=== Required task ===
In the passage below about the documentary, rewrite the lines from "I would say" to "we actually are.", changing "mission" to "project".

=== Text shown ===
Recently I watched a crowd-sourced documentary film titled “Life in a Day” produced by Scott Free Films and the YouTube video sharing site. This film captured life around the world on a single day – that day being July 24, 2010.
This documentary was the first of its kind because the raw footage was shot by average people across the world and uploaded to the YouTube video sharing site. In all there were over 4,500 hours of footage submitted in 80,000 clips from 192 countries.
Director Kevin Macdonald told The Wall Street Journal that the project was initially conceived as a way to commemorate the fifth birthday of YouTube, and that he wanted to “take the humble YouTube video, … and elevate it into art.”
I would say his mission was a success. The video captures the essence of humanity in a single day. It broadened my perspective – you know, that perspective that we are really bigger and more important than we actually are.
As the film comes to its final “hours” of the day – it appropriately reflects on fears that we as humans collectively share.. The fear of being lonely.. The fear of losing what we hold onto the most.. The fear of sickness and death.. The fear of this short life coming to its closing hour.. The fear that we will not have made a difference in the world, that our existence – as brief as it is – will not be remembered.. The fear that our lives will have been lived in vain.. The fear that there is no God and that when this life is over, nothing will remain..

=== Material provided ===
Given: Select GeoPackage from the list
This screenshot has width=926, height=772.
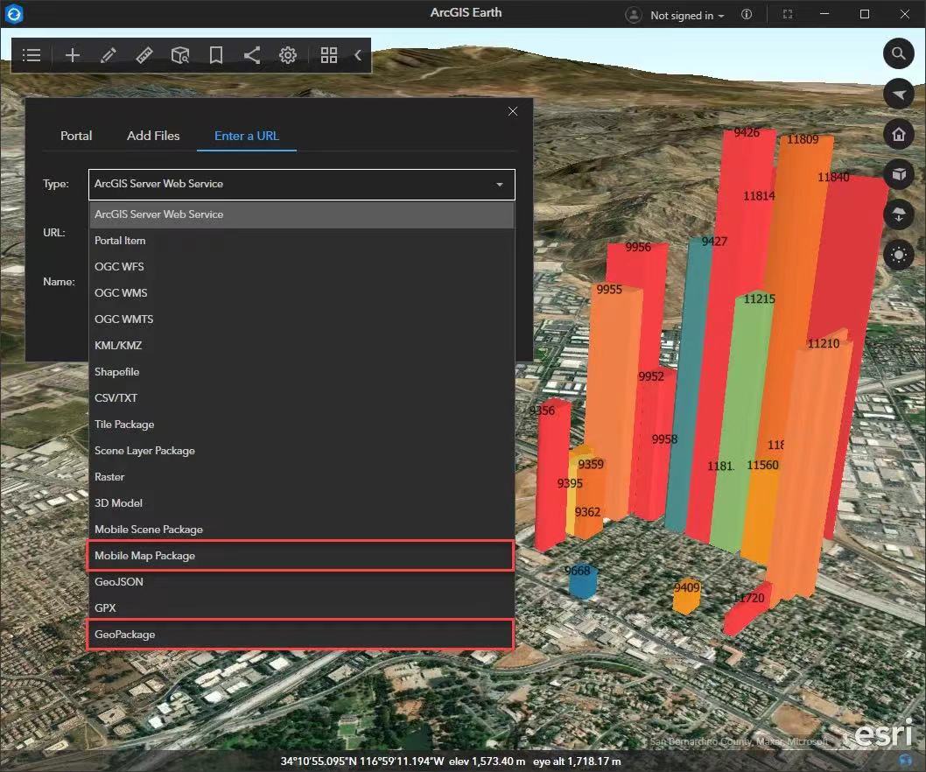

=== Correct result ===
I would say his project was a success. The video captures the essence of humanity in a single day. It broadened my perspective – you know, that perspective that we are really bigger and more important than we actually are.